この頁では図3イの金星(外合付近)が実際にはどう見えるかを順に説明します。 後述の条件で計算した金星図だと、どの部分がどの位欠けているかを判別するのは困難です。 写真は長時間露出と種々の画像処理が可能ですので、肉眼でもそう見えると思うと誤ります。

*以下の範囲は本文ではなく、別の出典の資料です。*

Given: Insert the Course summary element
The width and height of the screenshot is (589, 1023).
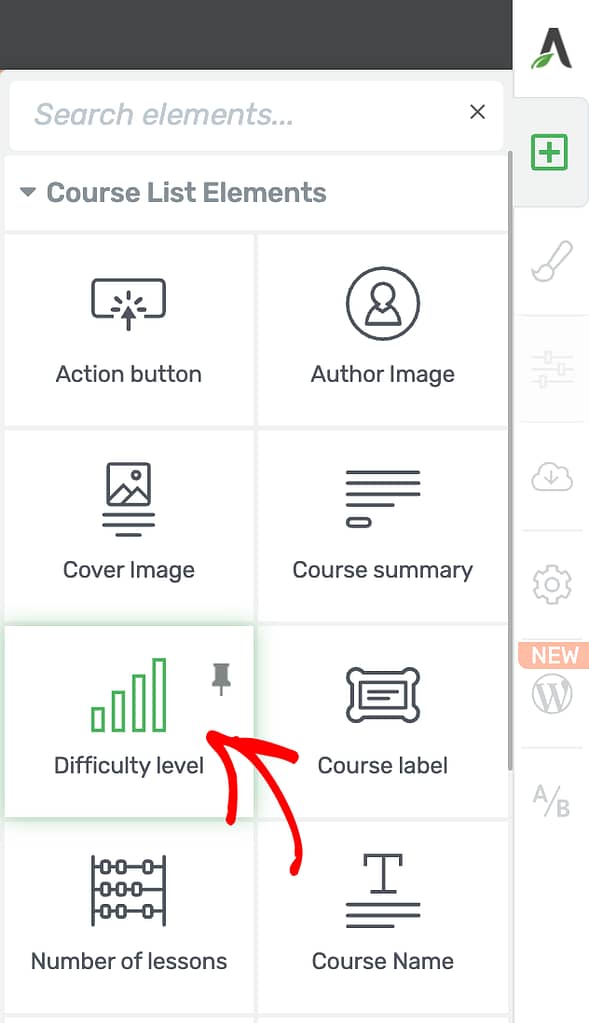Looking at the screenshot, I should click(x=382, y=526).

次の仮定を置き、図3のイの位置での金星の、春分の日、日没30分後見え方を算出します。 ・ 望遠鏡は無収差、対物レンズ口径は16cm。 ・ 金星は完全乱反射をする。 ・ 大気差は計算に入れる ・ 金星から見た太陽と地球の離角は34°(位相角とも言います) ・ 地球から見た太陽と金星の離角は21°
まず光のあたった部分が同じ輝度だとした図を作ります。 入試問題は、この考え方の図だと思います 実際には陰影があるため、ハッブル望遠鏡でもこのようには見えません。 月ならこれでも構いませんが、金星の場合はこれとはずいぶん違う見え方です
次に金星各部の照度を反映させます。 面の垂線と太陽方向への線の成す角度のcosで照度が求まります 完全乱反射の仮定から輝度=照度で、各部の輝度が求まり下図となります。 ハッブル望遠鏡なら口径によるボケが小さく、かつ大気の影響を受けないのでこれに近い見え方だと思います。
次に口径の影響によるボケを入れて望遠鏡で地球から見た目の図にします 円形開口による回折の式(Fraunhofer)を使います。

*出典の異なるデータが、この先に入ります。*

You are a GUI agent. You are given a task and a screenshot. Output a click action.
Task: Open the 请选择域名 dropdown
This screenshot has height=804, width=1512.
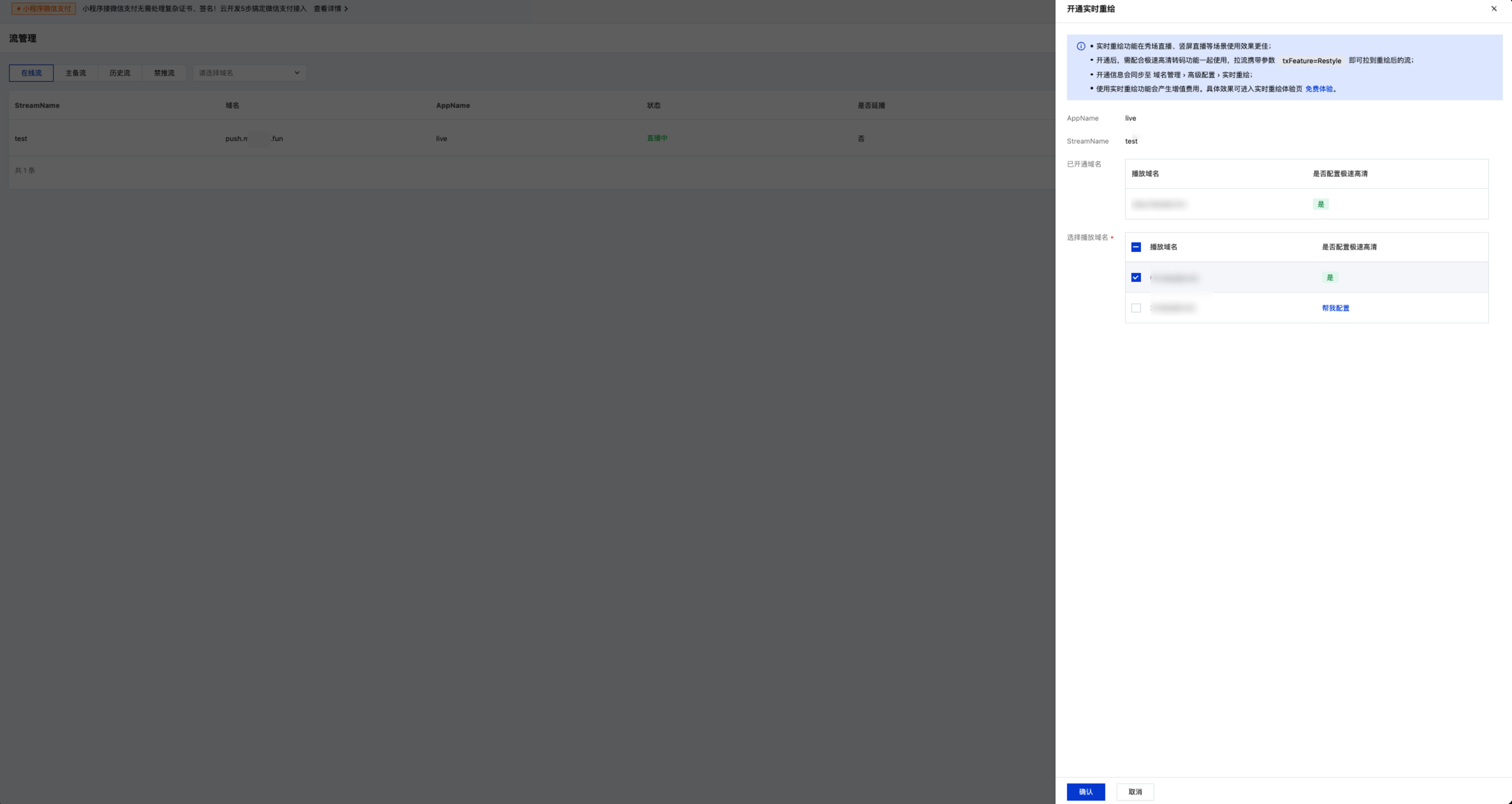[x=249, y=73]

先の図に大気差の影響を入れます 大気差は高度に依存しますので、金星の仰角13度を使いま ここまで考慮すると、入試問題の図2のような満ち欠けの図とは相当変わります。
最後に周囲がまだ明るいことを考慮します 周囲の明るさにより、いろいろと変わりますが、例えば以下のように見えると思います。 また大気の揺らぎが有り、観測を難しくします 参考 このようにさまざまな原因で、どの部分がどのくらい欠けているかを判別するのは困難です。